- [About this exercise] Some lines below hold "agent". Pick them out and copy them.

- [Data excerpts]
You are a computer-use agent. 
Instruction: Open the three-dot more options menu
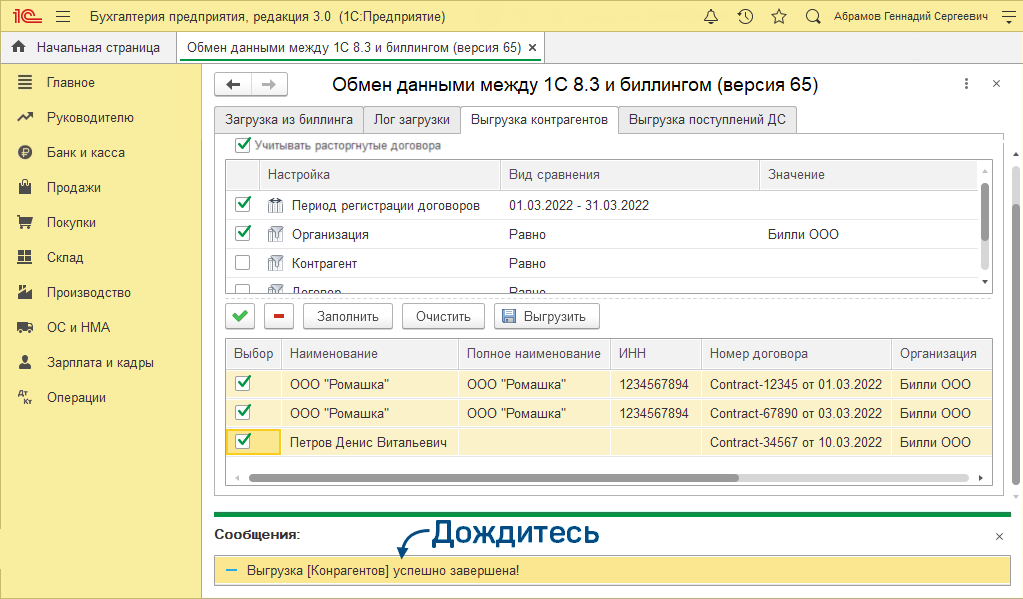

---

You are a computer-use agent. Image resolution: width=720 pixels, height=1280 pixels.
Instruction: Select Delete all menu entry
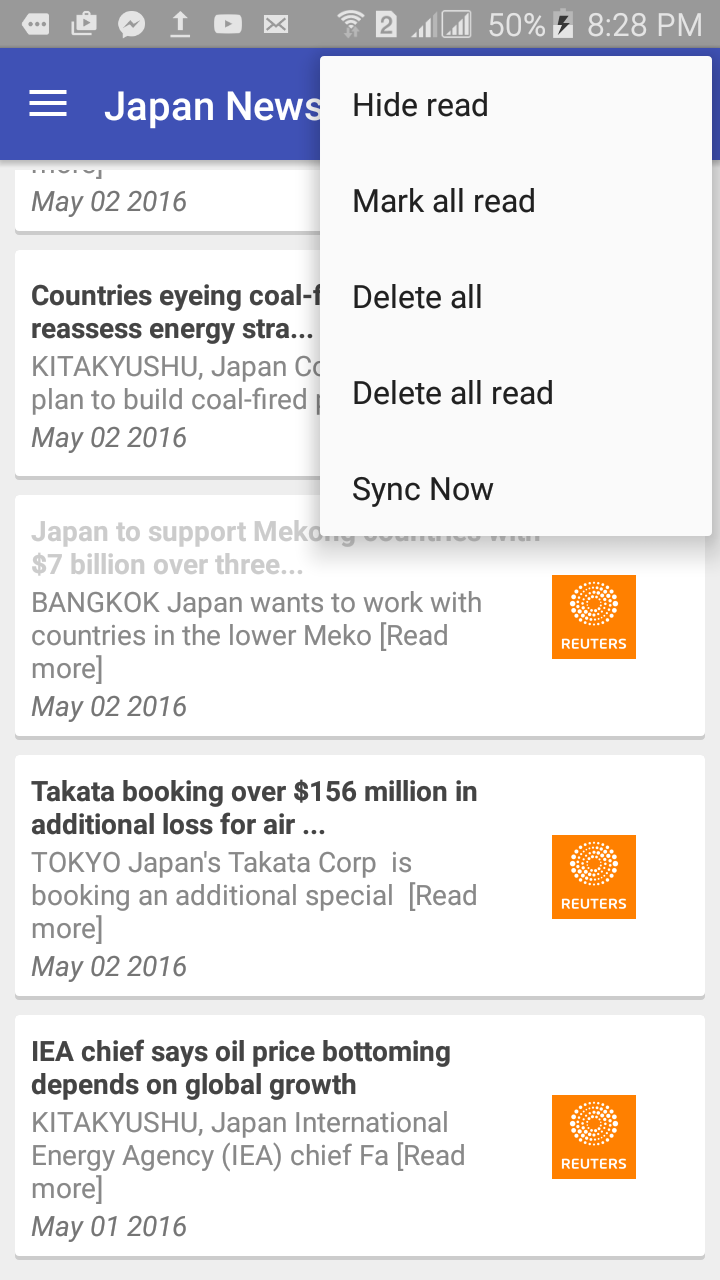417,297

- [Solution to this problem]
You are a computer-use agent. 
You are a computer-use agent. Image resolution: width=720 pixels, height=1280 pixels.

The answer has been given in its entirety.